§ What is expected
Which lines run from the one with "Where should I" through the end of the data? Retype them exactly, without pictures.

[Entries taken from a collection]
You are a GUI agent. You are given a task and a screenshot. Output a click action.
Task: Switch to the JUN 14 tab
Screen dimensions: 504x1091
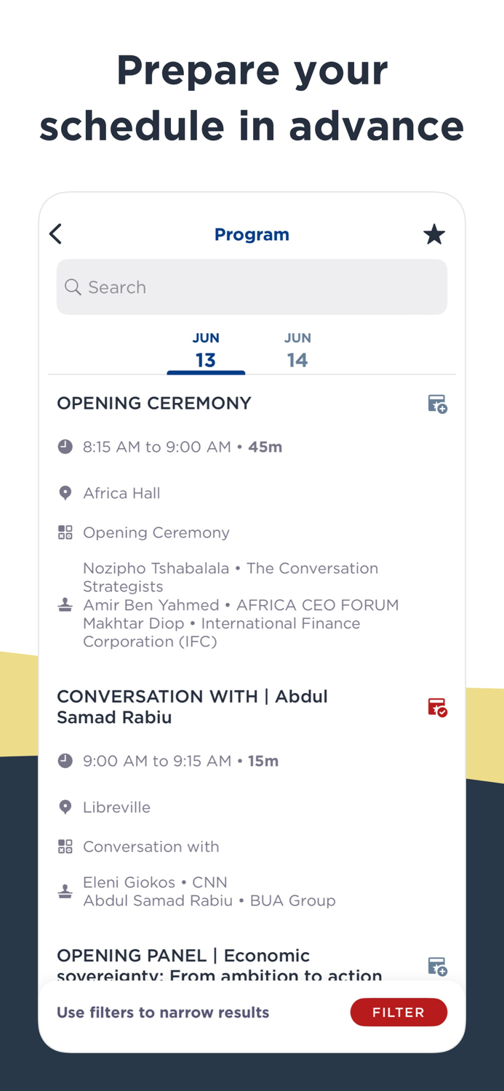coord(297,349)

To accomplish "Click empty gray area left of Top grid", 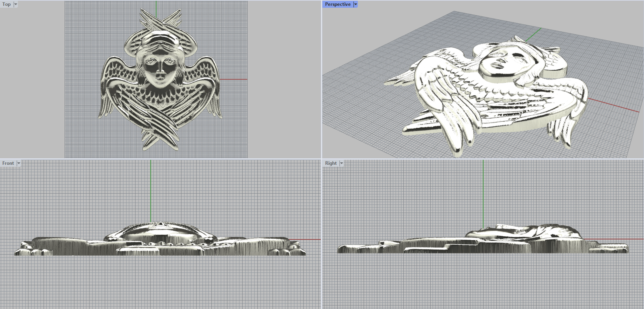I will tap(32, 80).
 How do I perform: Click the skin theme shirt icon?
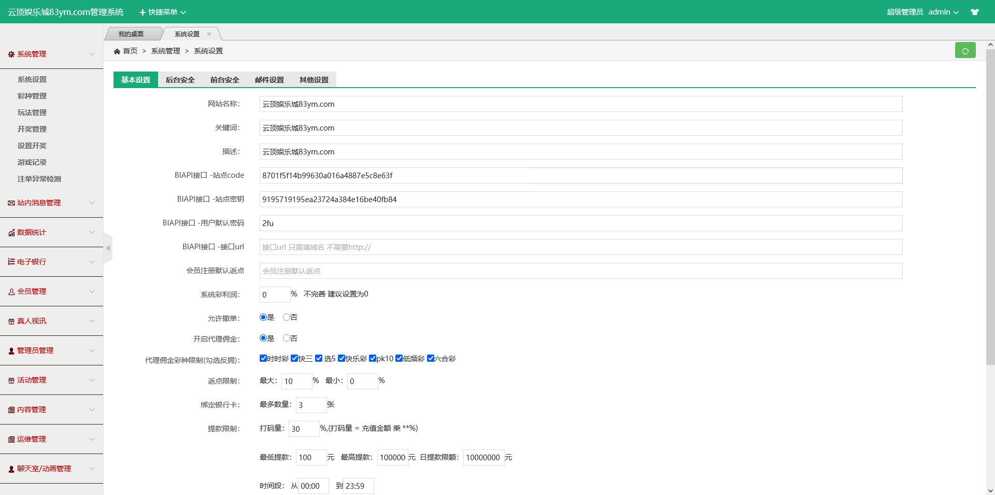(974, 12)
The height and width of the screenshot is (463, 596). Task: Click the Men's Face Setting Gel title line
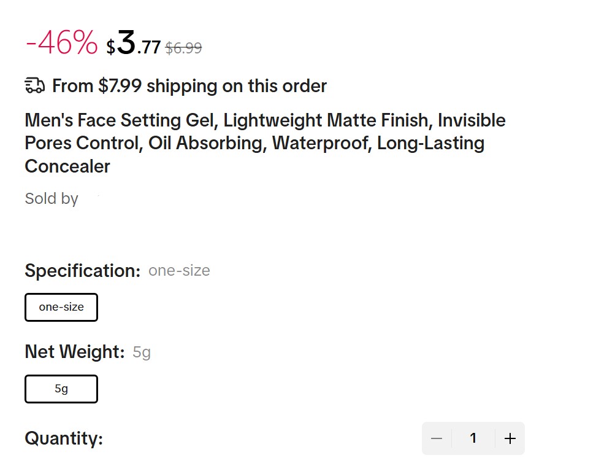point(265,120)
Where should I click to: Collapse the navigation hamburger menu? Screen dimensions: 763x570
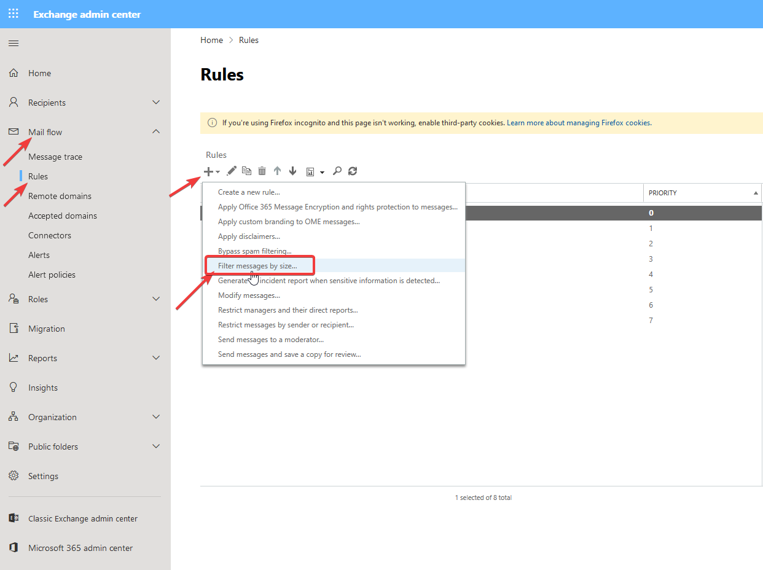pyautogui.click(x=14, y=43)
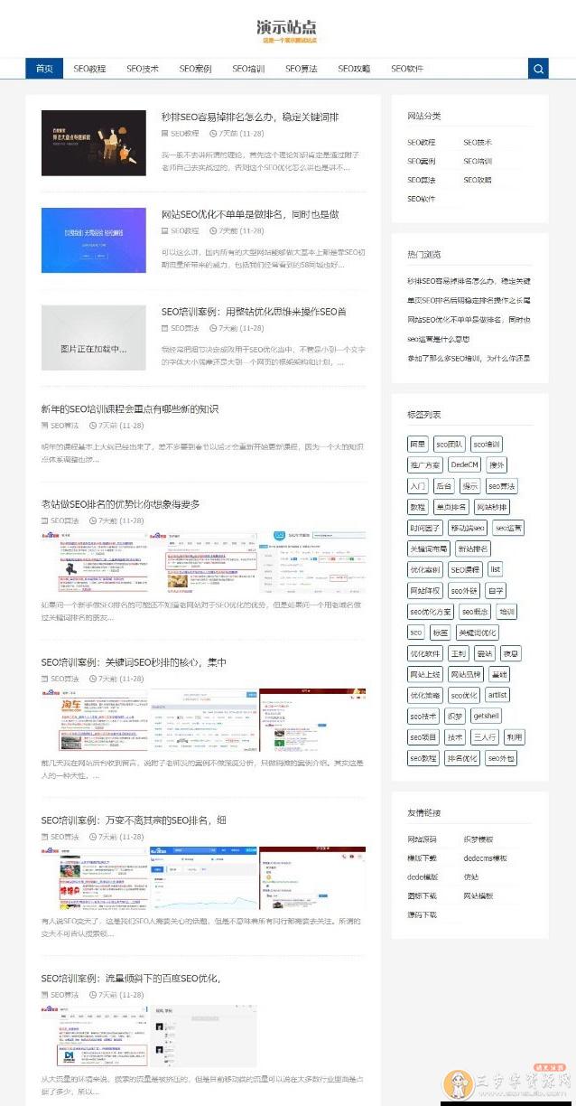
Task: Choose SEO攻略 category in the sidebar
Action: pyautogui.click(x=478, y=180)
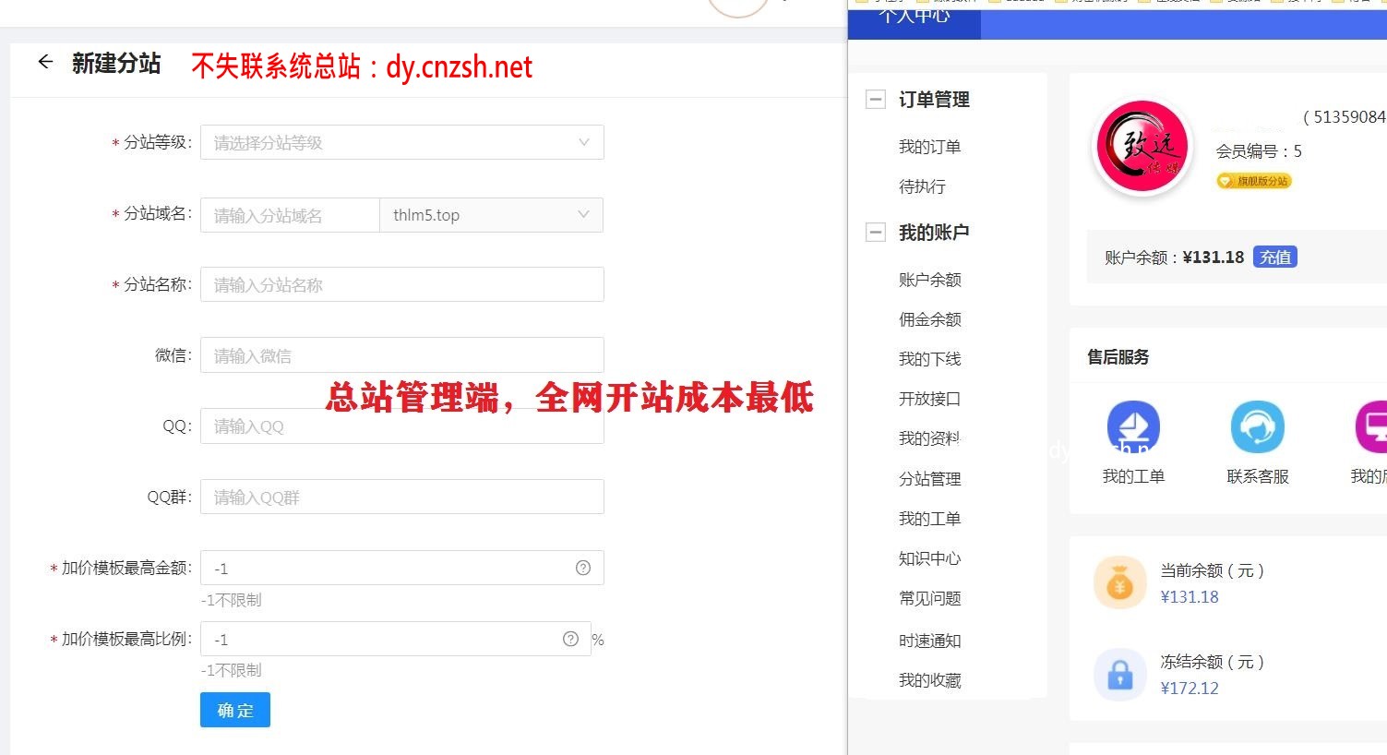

§ Answer for the task
Where should I click to: Collapse the navigation hamburger menu? Screen dimensions: 763x570
pyautogui.click(x=14, y=43)
Task: Choose SEO攻略 category in the sidebar
Action: pyautogui.click(x=478, y=180)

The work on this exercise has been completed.